**SUPPLIED TEXT:**
Take it Back

Last week, I wrote about Punkie’s first cold.  He still has it, and I am still suctioning snot from his nose at regular intervals.  Good times.

In that post, I said, “If I had the cold, I’d take as much Sudafed as allowed plus one and power through (not regular Sudafed, the good stuff you have to go to pharmacy counter and show your drivers’ license to buy).”

I take it back.  What I apparently meant is that was true, as in past tense.  I’m evolving here, dear blog readers.

What I’m saying is that I have the cold now too and I’m not going to take those pills.  I have the package of sinus decongestant pills in my hand – they expired in 2013.  I could work with that.

The active ingredient, pseudoephedrine, is what I lovingly refer to as the good stuff because, when I have a cold, it clears my sinus and keeps me awake so I can be productive at work.  I’m sure the guys on “Breaking Bad” call it by some kicky little nickname, like pseudazzle or something (actually, I think they just call it pseudo).

I did a Google search to see if I can take the pills while breastfeeding Punkie and the internet says that, while the pills won’t hurt Punkie directly, they may or may not reduce breast milk supply.*  It boils down to a cost/benefit analysis – do I make myself comfortable and productive and take the risk that Punkie will have less milk to drink tomorrow?  Nah.

Since I don’t have a blue bulb  with which to suction out my own snot, I’ll just tough it out.  (That was a joke – I don’t want you to send me a blue bulb sucker thing)

*I am not a doctor or any kind of medical professional. DO NOT RELY ON MY GOOGLING.



Day Care is Snotty

Punkie has been in day care for 4 full days now and he is already sick. He was congested yesterday and didn’t sleep well the night before because of congestion – he sounds like he’s snorting when he breathes. This morning, he started coughing.

This is officially his first cold. I hope it’s a cold, anyway.

I mentioned that he’s congested to his care giver and she said she has it and most of the kids have had it too. Everyone says this is par for the course with day care – they all get the same colds.

I expected to be more fazed or distressed when he got sick for the first time. Really, I’m more tired than anything, and I’m girding my loins against anticipated fussiness and more not sleeping. Work has been difficult this week, but I remind myself that things are always more difficult when you’re tired.

That’s not to say that I didn’t call my husband in the middle of the night to ask him how to do the saline sinus drop and suction thing that he was telling me about before he left for his trip and before Punkie got sick. My worst-case-scenario-generator was telling me that Punkie could suffocate if he doesn’t breath well in his crib. My rational brain kind of knew I was overreacting, but:

Ring, Ring

Hi sweetie, can you tell me how to do that saline thing you were talking about yesterday?

**SOURCE DATA:**
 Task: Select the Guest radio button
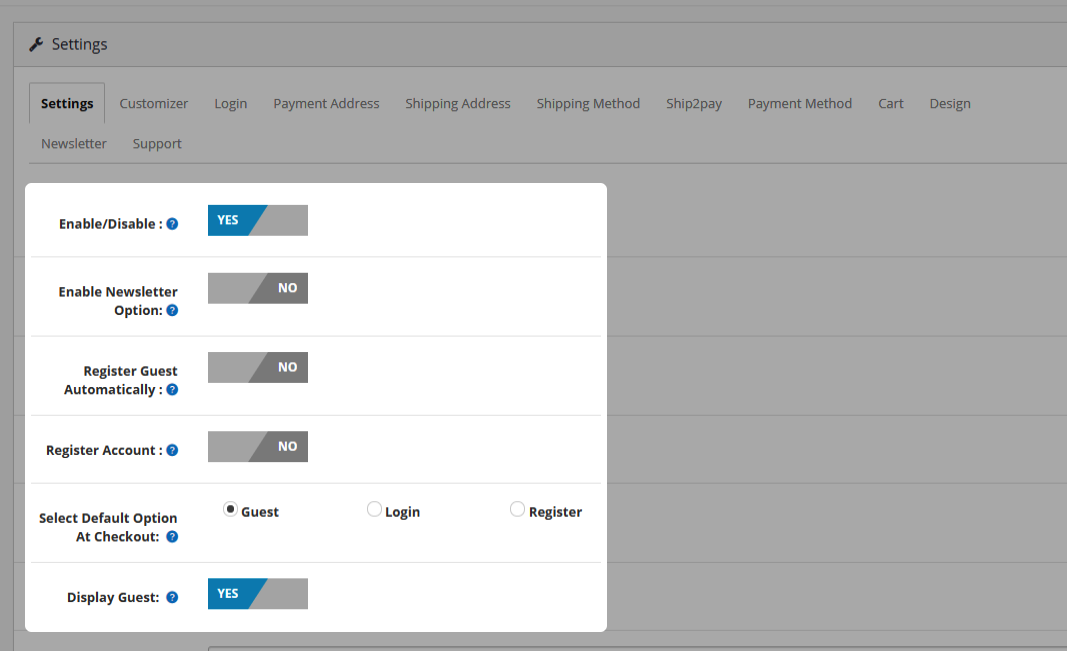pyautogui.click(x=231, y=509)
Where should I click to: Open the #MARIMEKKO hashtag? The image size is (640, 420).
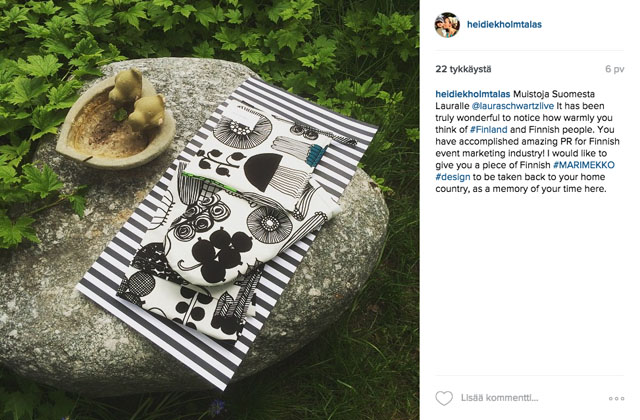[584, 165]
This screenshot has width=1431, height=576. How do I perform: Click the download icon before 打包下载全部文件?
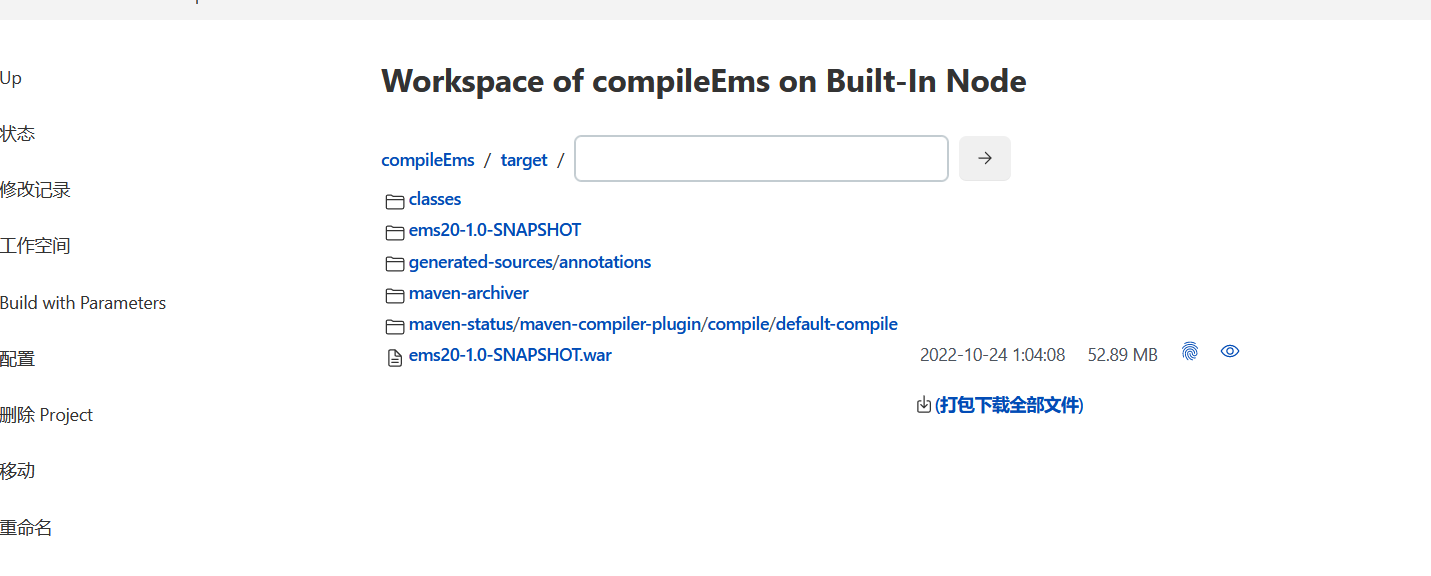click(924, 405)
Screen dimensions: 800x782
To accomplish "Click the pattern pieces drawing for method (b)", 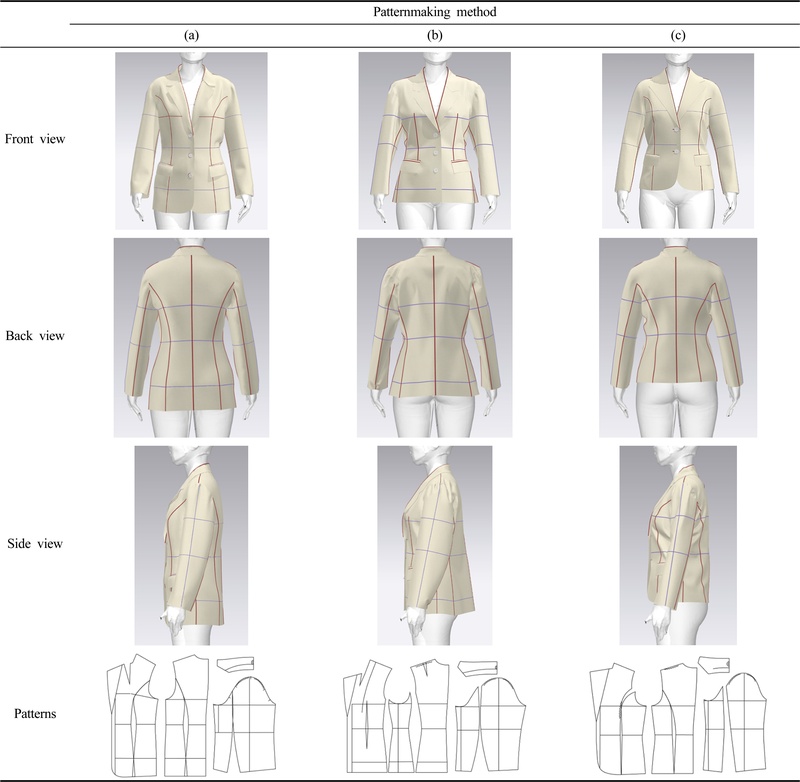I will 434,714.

...

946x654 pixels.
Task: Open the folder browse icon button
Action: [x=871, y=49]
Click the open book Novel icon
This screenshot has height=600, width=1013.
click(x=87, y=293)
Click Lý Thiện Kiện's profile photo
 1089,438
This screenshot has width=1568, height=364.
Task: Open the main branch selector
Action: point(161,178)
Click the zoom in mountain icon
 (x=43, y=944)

--

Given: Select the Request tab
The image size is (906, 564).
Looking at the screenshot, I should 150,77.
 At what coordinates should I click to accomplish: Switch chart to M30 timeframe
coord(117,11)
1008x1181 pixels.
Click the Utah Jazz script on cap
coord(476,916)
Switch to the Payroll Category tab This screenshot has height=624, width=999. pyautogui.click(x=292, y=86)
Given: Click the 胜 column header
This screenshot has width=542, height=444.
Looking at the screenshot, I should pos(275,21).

**TASK SET:**
• 1. Return the section of the blog posts about Punkie's cold, copied word for word, starting with "I take it back.  What" and going on through "call it pseudo).".
• 2. Resume the blog posts about Punkie's cold at the point where they stop.

**ANSWERS FOR THE TASKS:**
• 1.
I take it back.  What I apparently meant is that was true, as in past tense.  I’m evolving here, dear blog readers.

What I’m saying is that I have the cold now too and I’m not going to take those pills.  I have the package of sinus decongestant pills in my hand – they expired in 2013.  I could work with that.

The active ingredient, pseudoephedrine, is what I lovingly refer to as the good stuff because, when I have a cold, it clears my sinus and keeps me awake so I can be productive at work.  I’m sure the guys on “Breaking Bad” call it by some kicky little nickname, like pseudazzle or something (actually, I think they just call it pseudo).

• 2.
It’s midnight – is everyone okay?

Um, midnight you say? . . .

I called our pediatrician’s office this morning because I honestly don’t know what to do for a 4 ½ month old baby with a cold. If I had the cold, I’d take as much Sudafed as allowed plus one and power through (not regular Sudafed, the good stuff you have to go to pharmacy counter and show your drivers’ license to buy). Punkie isn’t going to be on board with that approach, I imagine.  I explained to the nurse that I don’t know anything about babies and that Punkie has been in day care for one hot minute but is now sick.

The nurse recommended that I do the following things:

  • use a cool vaporizer in Punkie’s room (not a warm one because someone can get burned);
  • take Punkie’s temperature and call them if it’s over 100.4 degrees (take the temp rectally, of course?) ;
  • elevate one end of Punkie’s mattress by putting a rolled up towel underneath one end (so he can breathe better while lying down – I’m sure he won’t just roll to the far end); and
  • do the saline thing that my husband was talking about, which is to put some drops of salt water in his nose and then suction with the bulbous blue thing the hospital sent us home with (hold on to your brain, Punkie, mommy is going to suction now).

What do you think of these recommendations? Any more thoughts?

The Greatest Store on Earth

I preface this blog entry by saying that I am not currently employed by Wegmans (i.e., the greatest store on Earth) and I am not compensated by them in any way for this blog or anything else. Quite the contrary, I spend a lot of money at this store.

Can I just tell you that I love Wegmans so much. I’ve lived in places without a Wegmans store and I don’t care to do that again. They have everything you could ever want in a grocery store. I just love going there.

I would go so far as to say that sometimes I wish I were a Wegman, meaning a member of the Wegman family. I want them to adopt me. Last summer, I was very pregnant and I was parking in a special “reserved for expectant mothers” spot when I recognized Danny Wegman walking through the parking lot. It was like I saw a celebrity – like if I had seen Oprah and Gayle King hanging out and talking about their favorite books by the cart return rack. My heart rate increased and I was giddy. I took a photo of him and texted it to my husband.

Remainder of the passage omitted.